Consigne:
Répondez à ces trois questions d'après le texte sur l'origine des fleurs coupées :
1. Quelle proportion des fleurs coupées vendues en grande surface est importée ?
2. Quelle part du commerce mondial de la fleur coupée la Hollande représente-t-elle à elle seule ?
3. Dans quelle localité se trouve Kissling Fleurs ?

Commerces – D’où viennent nos fleurs coupées ?
La question de l’origine des fruits et légumes occupe l’espace public depuis de nombreuses années. Pour les tulipes, roses et autres fleurs qui ornent nos tables et nos bureaux, la problématique est d’autant plus épineuse.

C’est indéniable, le printemps arrive. Les températures s’adoucissent, les oiseaux commencent à chanter, et dans les étals, les fleurs coupées se multiplient. Dans les grandes surfaces, les tulipes s’achètent déjà depuis presque un mois, alors que la saison officielle ne commencera qu’en mars.
C’est parce que 98 % des fleurs coupées vendues en grande surface sont importées. Elles viennent principalement de Hollande, championne internationale de la fleur coupée qui, à elle seule, représente 60 % du commerce mondial. Sauf que voilà, non seulement il faut les transporter depuis la Hollande, mais elles sont souvent cultivées sous serres, ce qui consomme beaucoup d’énergie. Pire : la traçabilité des produits n’est pas soumise à des règles strictes. Résultat : beaucoup sont estampillées « Hollande » alors qu’elles viennent… du Kenya.
Difficile concurrence
S’il est difficile de rivaliser avec ce géant du nord, certains fleuristes suisses essaient de faire leur part pour rendre le marché plus éthique. C’est le cas notamment de Kissling Fleurs à Oron, et ce, même si la différence de prix est conséquente. « On doit faire des choix, explique Nicolas Kissling. Les fleurs comme les tulipes, on en prend que quand c’est la saison. Pour les autres, on essaie de trouver les circuits les plus courts possibles. » Acheter hors saison implique, au même titre que les fruits et légumes, de devoir faire le choix d’un produit local cultivé sous serre, ou un produit importé. « Tant qu’on aura pas appris à la clientèle qu’on ne peut pas avoir de fraises en hiver et que c’est la même chose pour les fleurs, on sera confronté à ce dilemme. » Car la demande du consommateur est là, et Nicolas Kissling doit encore faire le choix d’offrir des fleurs dont l’impact ne le satisfait pas. « Pour être crédible en tant que magasin de fleurs qui a un bel étalage, on doit avoir une rose rouge, une rose blanche. Et en hiver, elle vient soit disant de Hollande, mais on ne sait pas d’où la Hollande l’a importée. »

Lignes fournies:
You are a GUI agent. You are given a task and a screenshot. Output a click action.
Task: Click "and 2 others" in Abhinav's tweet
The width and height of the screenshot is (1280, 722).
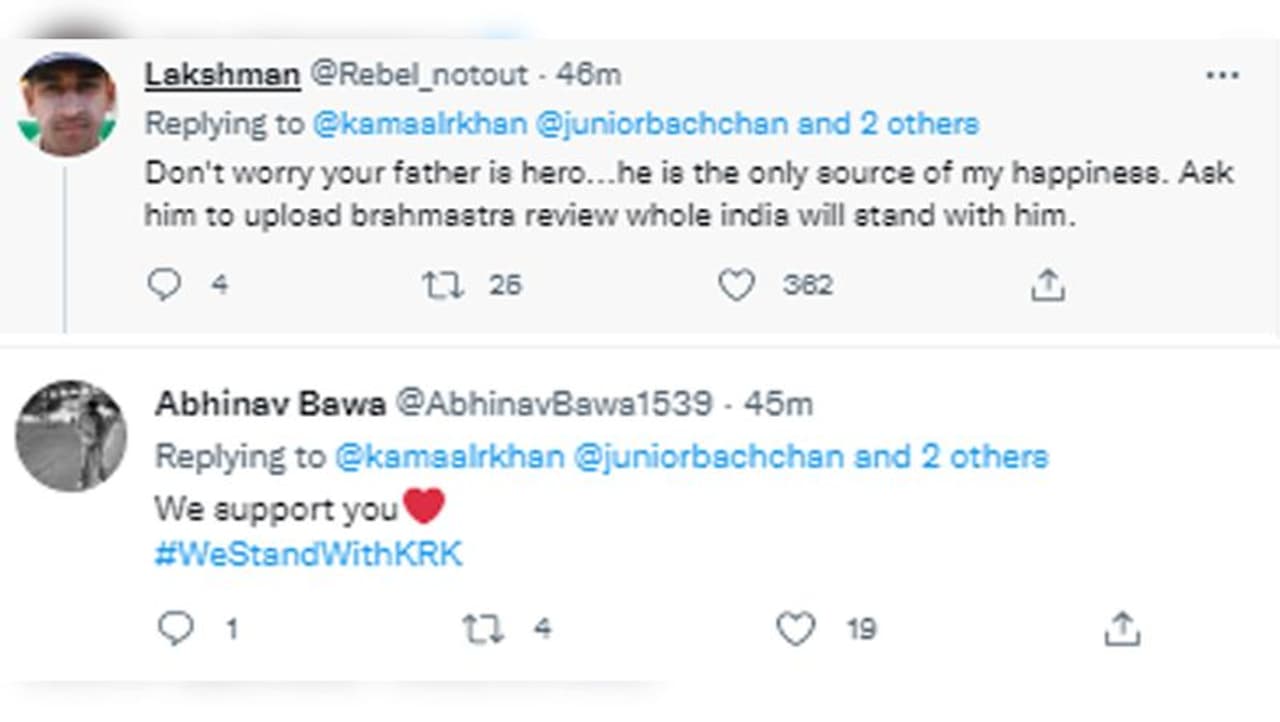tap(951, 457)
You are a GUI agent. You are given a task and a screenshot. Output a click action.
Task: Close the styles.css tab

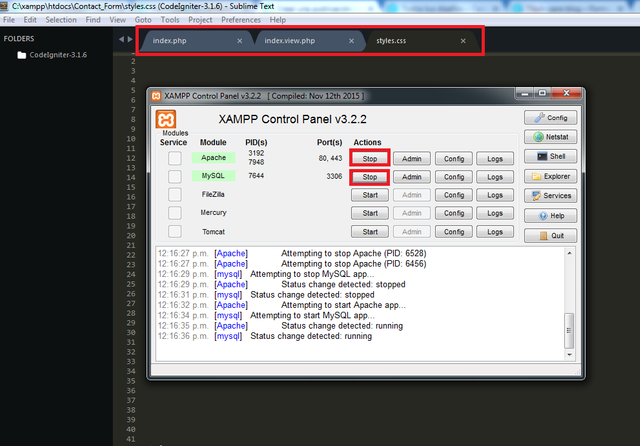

--

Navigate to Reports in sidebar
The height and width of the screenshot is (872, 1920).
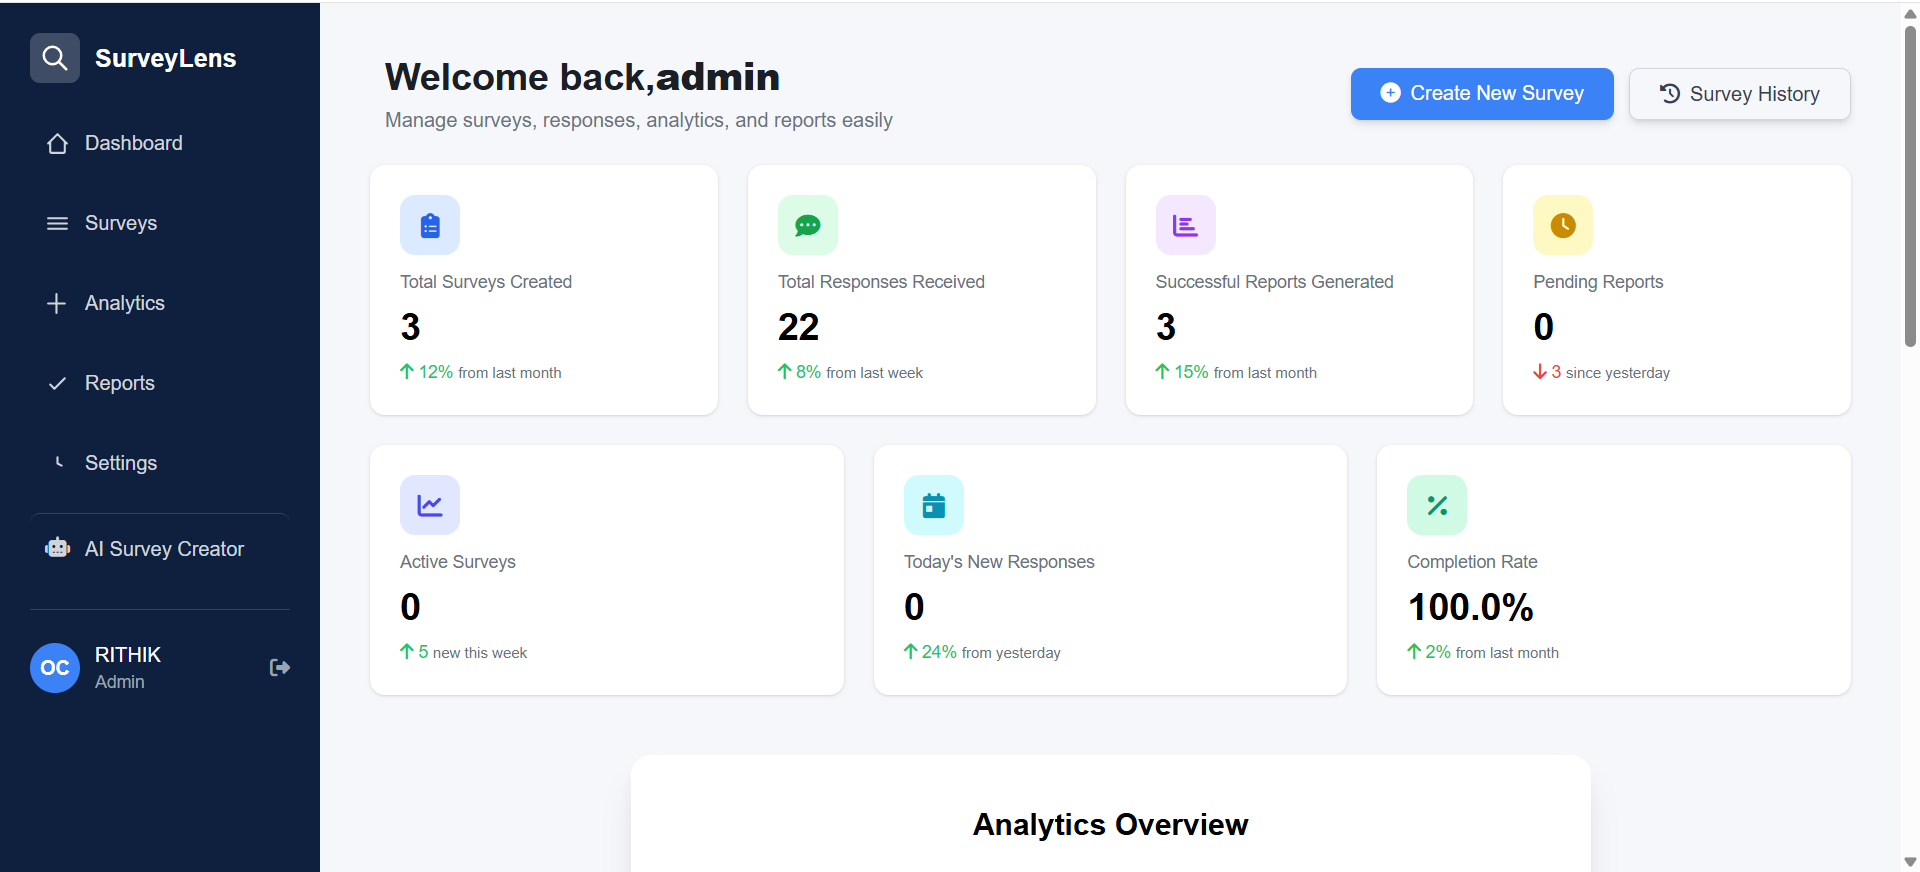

Votre réponse:
1. 98 %.
2. 60 %.
3. À Oron.